_TASK GOAL_
Go to the line holding "Given: Open the 购物车 page" in the entries below and write out exactly every line down to and including the line holding "Image resolution: width=1052".

_EXERCISE INPUT_
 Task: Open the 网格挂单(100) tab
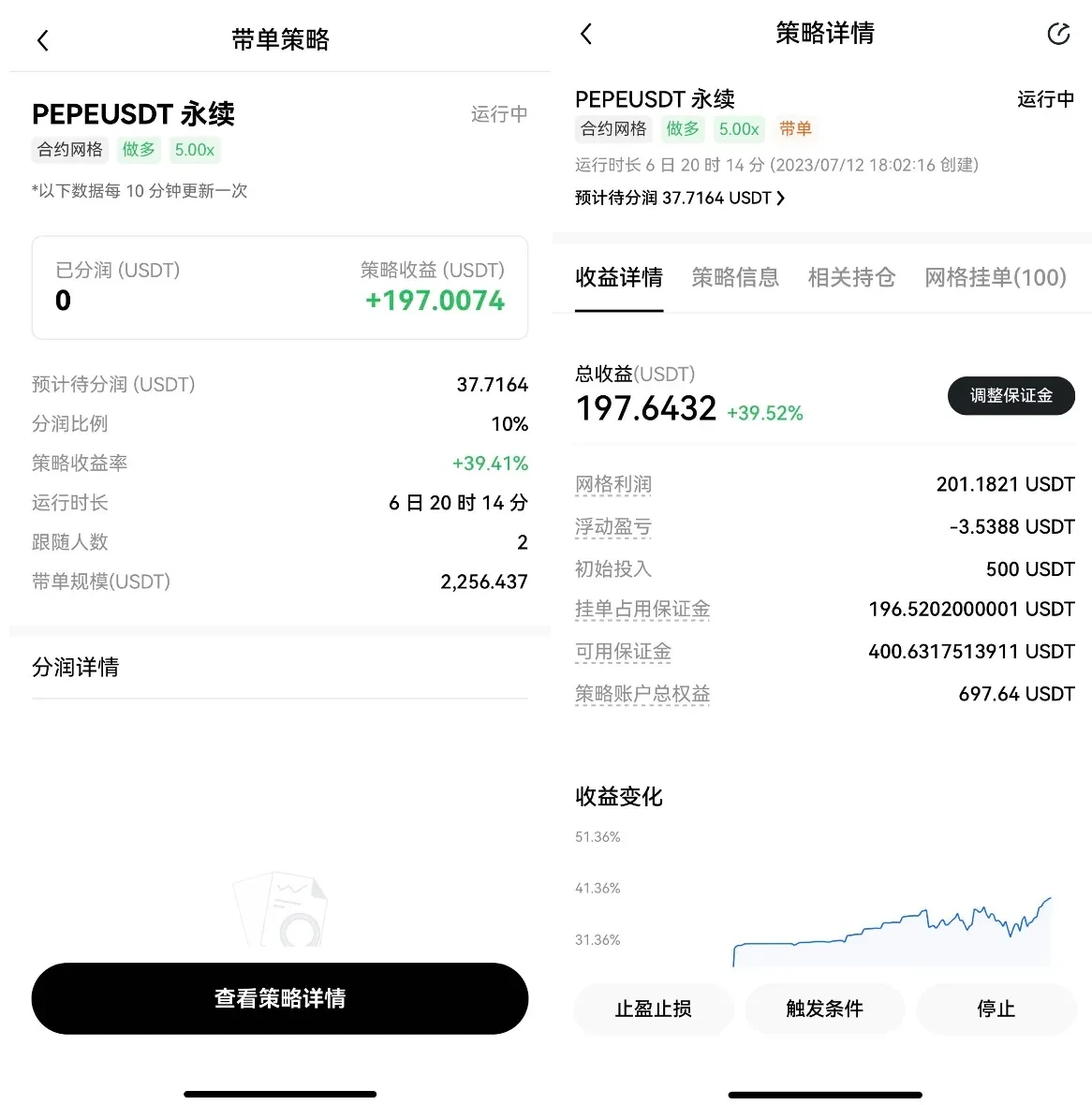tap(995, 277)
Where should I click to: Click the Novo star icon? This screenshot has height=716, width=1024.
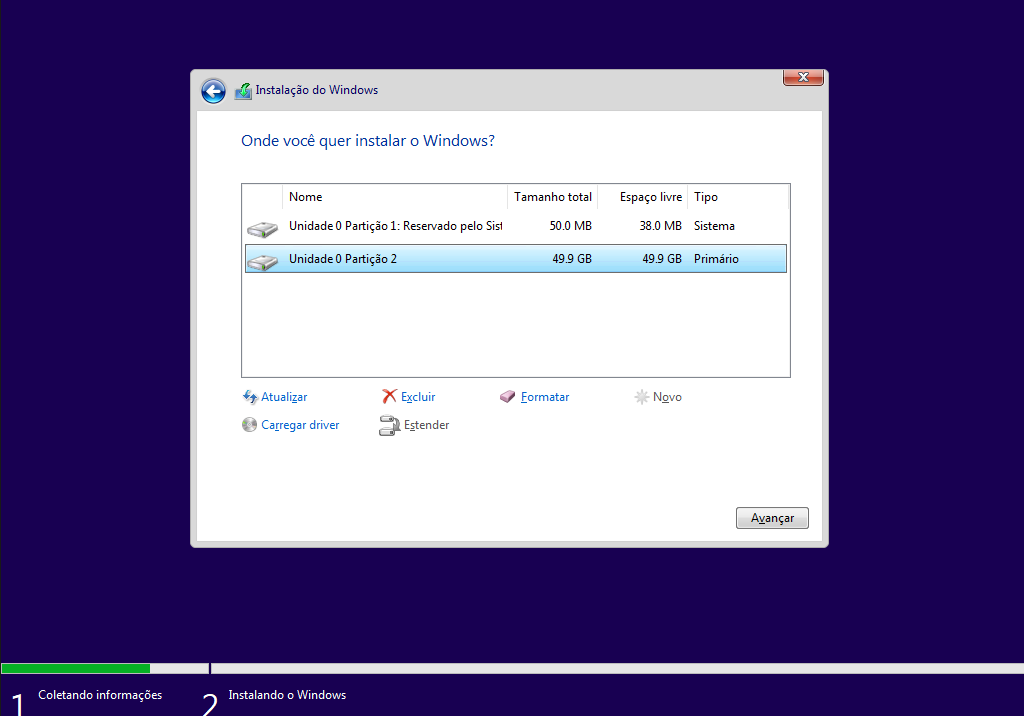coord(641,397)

* * *

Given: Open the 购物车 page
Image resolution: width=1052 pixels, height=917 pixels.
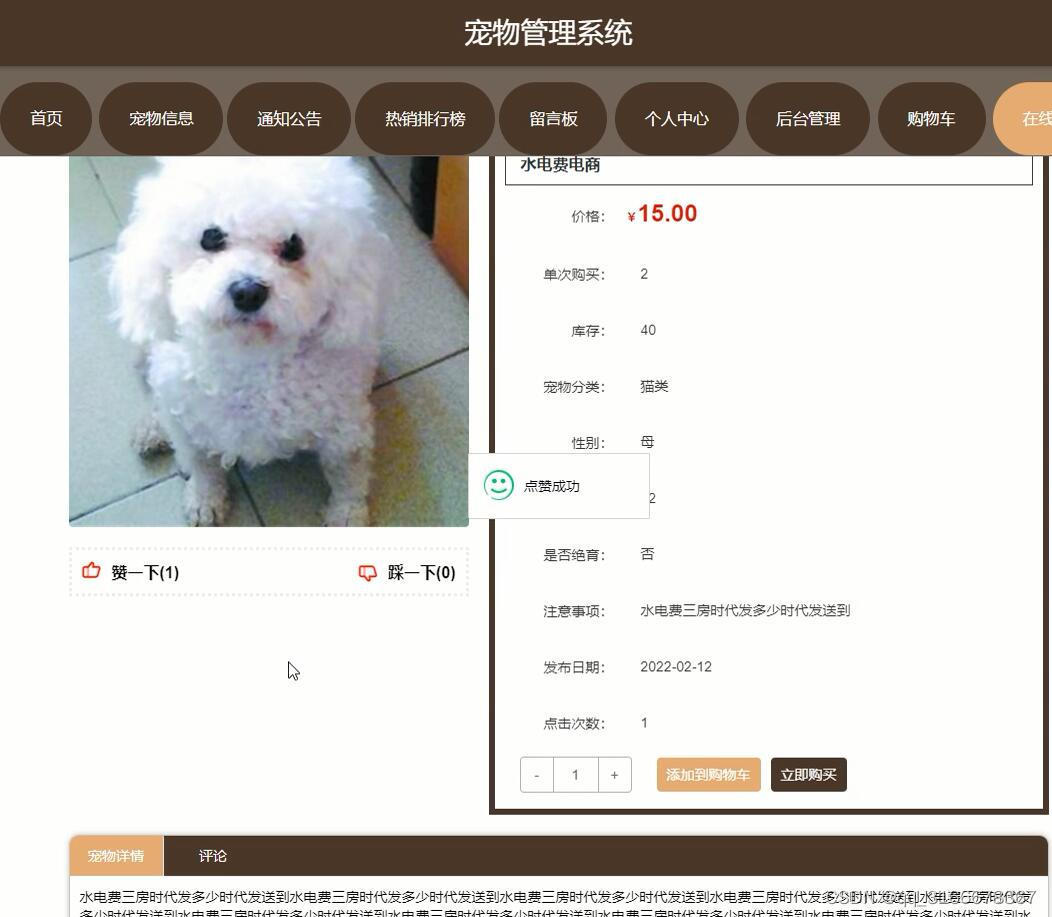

==

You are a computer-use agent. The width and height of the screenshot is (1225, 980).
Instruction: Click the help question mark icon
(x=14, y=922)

_RESULT OF THE TASK_
Given: Open the 购物车 page
Image resolution: width=1052 pixels, height=917 pixels.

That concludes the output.